AB: A dificuldade é sistêmica. Ocorre pelo tipo de relação que se dá na maioria dos espaços institucionalizados, profundamente hierárquica. O professor ter uma boa ideia de uma nova ação pedagógica é interessante, porque mesmo isso atualmente é complicado por conta de sua rotina massacrante e das amarras institucionais - que se revelam tanto em escolas e universidades públicas quanto privadas. Mas, às crianças e jovens é preciso darmos voz de verdade, não só no nosso discurso. De que adianta ensinar a história da democracia sem perguntar se o aluno quer aprender democracia? É incoerente. Quais as ferramentas que surgem de quem aprende? Quais os interesses? Não se fazer essas perguntas acaba gerando o principal problema percebido pelos profissionais de educação atualmente: a falta de interesse e a desmotivação dos alunos.

GI&A: Como as ferramentas pesquisadas relacionam-se com as tradições pedagógicas brasileiras? Você as considera como rupturas na educação atual?

Várias ferramentas que tenho pesquisado, inclusive as relacionadas à interpretação, podem ser consideradas inovadoras frente ao que vem sendo feito tradicionalmente nas escolas.

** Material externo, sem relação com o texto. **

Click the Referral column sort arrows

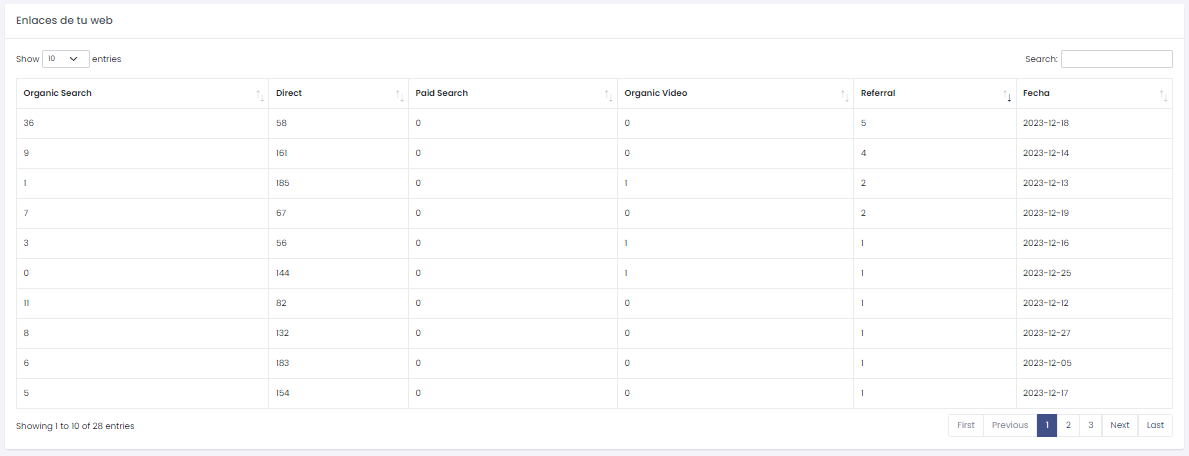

E isso não é algo restrito ao Brasil, visto que o modelo de educação fabril, impositivo e linear é uma praga global. Ainda assim, acredito que a principal ruptura que já está ocorrendo no campo da educação é a devolução aos educandos do direito de escolher. Escolher o que e como querem aprender, num processo facilitado pelo professor. É uma ruptura no nível de visão de mundo, bastante profunda, mas que não pode ser imposta, porque senão sofreria do mesmo mal do sistema atual. Todas as ferramentas que apostam nos desejos e necessidades dos educandos e no seu direito de manifestá-las são disruptivas, ao meu ver.

GI&A: Que materiais de referência você recomenda para quem busca implementar métodos pedagógicos diversificados?

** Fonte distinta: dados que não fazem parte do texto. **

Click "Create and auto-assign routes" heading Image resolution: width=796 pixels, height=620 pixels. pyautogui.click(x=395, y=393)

AB: Queria indicar o Kit da Educação Fora da Caixa que estou montando. Toda semana escrevo sobre três ferramentas educacionais que considero inovadoras. Outra indicação é o site do Reevo, uma comunidade latino-americana sobre educação alternativa. Por fim, o livro que me inspirou a fundar o projeto é uma leitura excelente para quem deseja inaugurar novos caminhos na educação: chama-se Volta ao Mundo em 13 Escolas e está disponível para download na íntegra.


GI&A: O termo “ferramentas” dá um tom utilitário à educação ou aos educandos? Seu projeto vem para consertar algo que está quebrado?

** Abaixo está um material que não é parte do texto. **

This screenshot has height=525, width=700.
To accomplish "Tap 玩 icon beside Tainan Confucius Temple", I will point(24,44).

AB: Interessante a pergunta! Não vejo a utilização da palavra "ferramenta" num sentido de oficina, de consertar algo não... Vejo no sentido de ser um instrumento que pode ser útil para se chegar a um lugar que, sem ele, seria muito mais difícil de alcançar. Um lugar de cooperação, de autonomia, de protagonismo e de sabedoria. Não acho que a educação deva ser utilitária, muito menos os educandos, mas acredito sim que uma ferramenta, tal como a estou entendendo, pode ser um portal que amplia nossa visão a respeito da aprendizagem por meio da ação. E o que eu mais gostaria escrevendo sobre as ferramentas é que as pessoas cocriassem a partir delas, experimentassem para além delas o que servir melhor a cada contexto, a cada realidade.

Agradecemos imensamente ao Alex pela simpatia e pela entrevista, e desejamos muito sucesso em seus projetos.


Alex Bretas é administrador público e especialista em pedagogia da cooperação e metodologias colaborativas

Um comentário:

  1. Muito boa ideia. A Educação precisa ser revista...
    Lembrei do conceito de "aprendizagem significativa" e também sempre é bom reafirmar a ideia da fenomenologia na educação, "ir às coisas mesmas", ou seja, o sentido do aprendizado reside na singularidade de cada SER, e para isso não pode faltar a criatividade!